Now here’s the kicker (figuratively). These rules can change. For example, the last two rules I listed in the lite analysis above no longer apply at the professional level. Think about what you go through in your company today to deploy changes to the rules. It’s a hugely time-consuming, cumbersome, and error-prone affair. It’s literally anti-agile.
If you want a good sense of what business rules are about, put procedures (plays, processes, transforms, etc.) aside for a moment. Think about the first three elements above: terms, facts and rules. What do they have in common?
Declarative, not procedural. The terms, facts and rules are about what you know – not about what you do.
Shared, not private. Stovepipes aren’t going to work very well here. You have a community of practice, and anyone who wants to be part of that community (for football that means referees, players, coaches, spectators, broadcasters, etc.) must buy in. The alterative, literally, is anarchy.
Structured, not ad hoc. I don’t know much about the origins of American football, but I bet the first time it was played they didn’t just say hey you guys divide up sides, take this ball out there, and see what happens. You don’t prototype your way blindly to a whole new form of business activity. It requires some shape and structure to start off with. (By the way that’s in essence why the design of the scoreboard is so stable).
I’m not saying you can’t break some of the rules – you can. Rules shape behavior, but don’t necessarily ‘fix’ it. But two important points there. First, the more penalties you receive, the less likely you’ll be to win the game. Second, the rules are never embedded in the diagrams of the plays. Can you imagine how counterproductive and complicated that would be? In business process models it happens all the time, but most practitioners don’t even realize it. I say, just have a separate rulebook!
So for more than twenty years now, I’ve been going around asking companies where are your rulebooks? What are you doing to single-source your rules?
Single-sourcing rules means changing cultures and realigning ownership. A lot of business people are starting to really get that these days. As you look at the larger issues of business agility, regulatory compliance, knowledge retention, personalization, etc., etc., the logic is simply compelling. These are things I talk about all the time in my talks with business people and in conferences and seminars.
In some companies, IT professionals prove a harder sell, even though there too the logic is compelling. Some days I wish I could simply invite everyone to go along with me to one of those really bad (beerless) football games. That’s what did it for me!
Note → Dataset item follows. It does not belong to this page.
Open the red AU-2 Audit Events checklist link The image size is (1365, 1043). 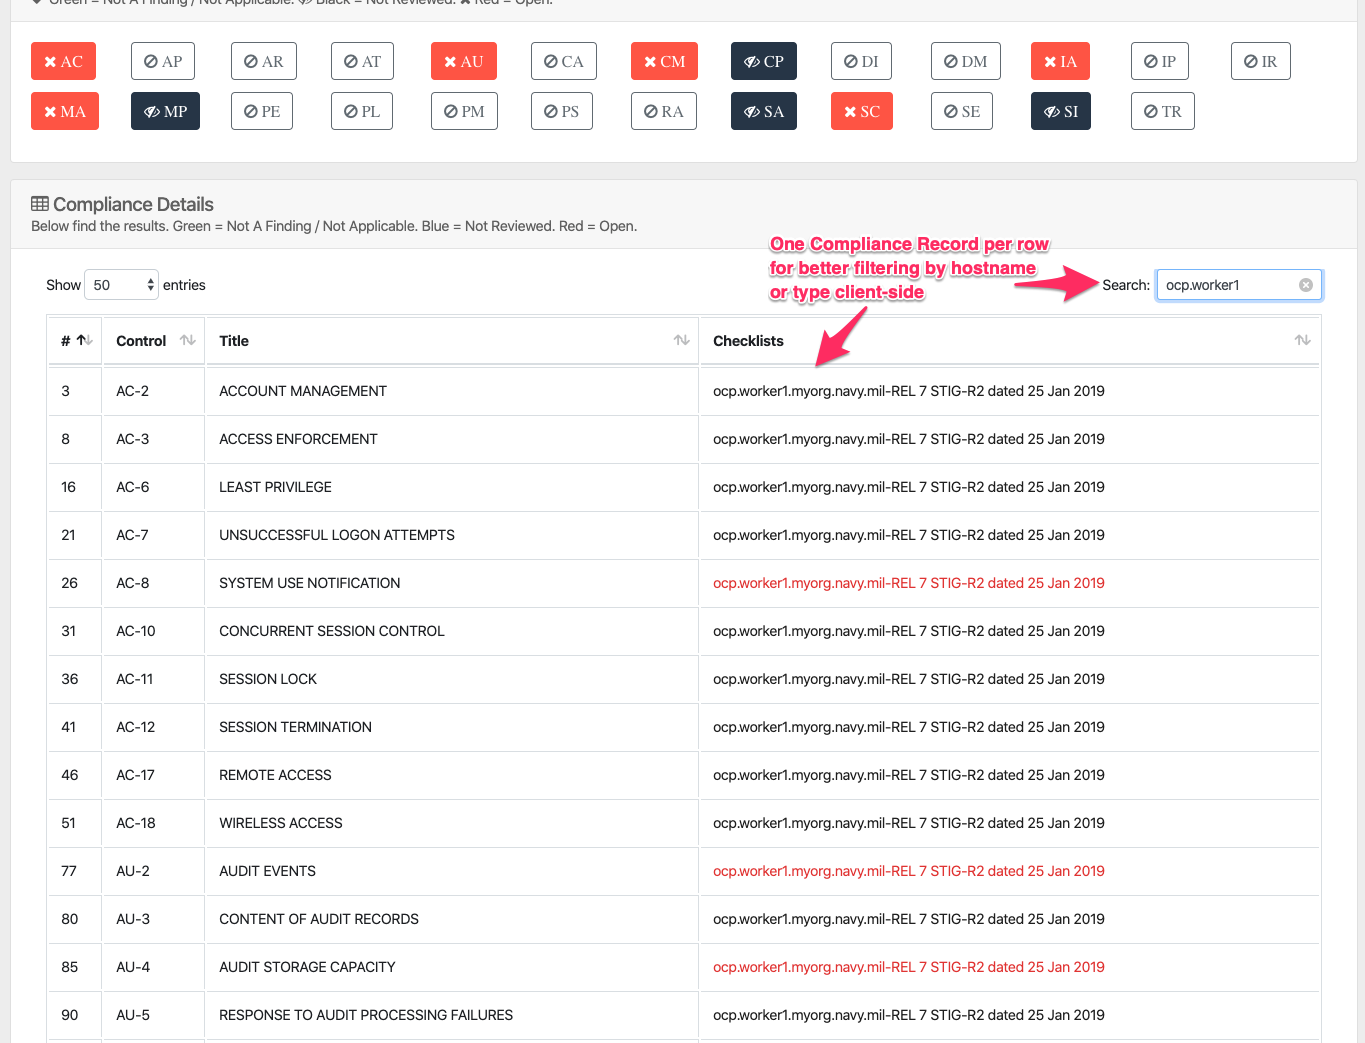coord(908,871)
Postscript: Especially for my colleagues in Europe and the rest of the world who read this, I have one thing to add. Here’s my explanation of why soccer (the game with the round ball, shin guards and two nets) is such a beautiful game, and so revered the world over (even in Texas these days!). Fewest number of rules of any team sport. I didn’t make that up, check it out for yourself! There’s a lesson there: More rules is generally not better. But that’s a different story for a different day.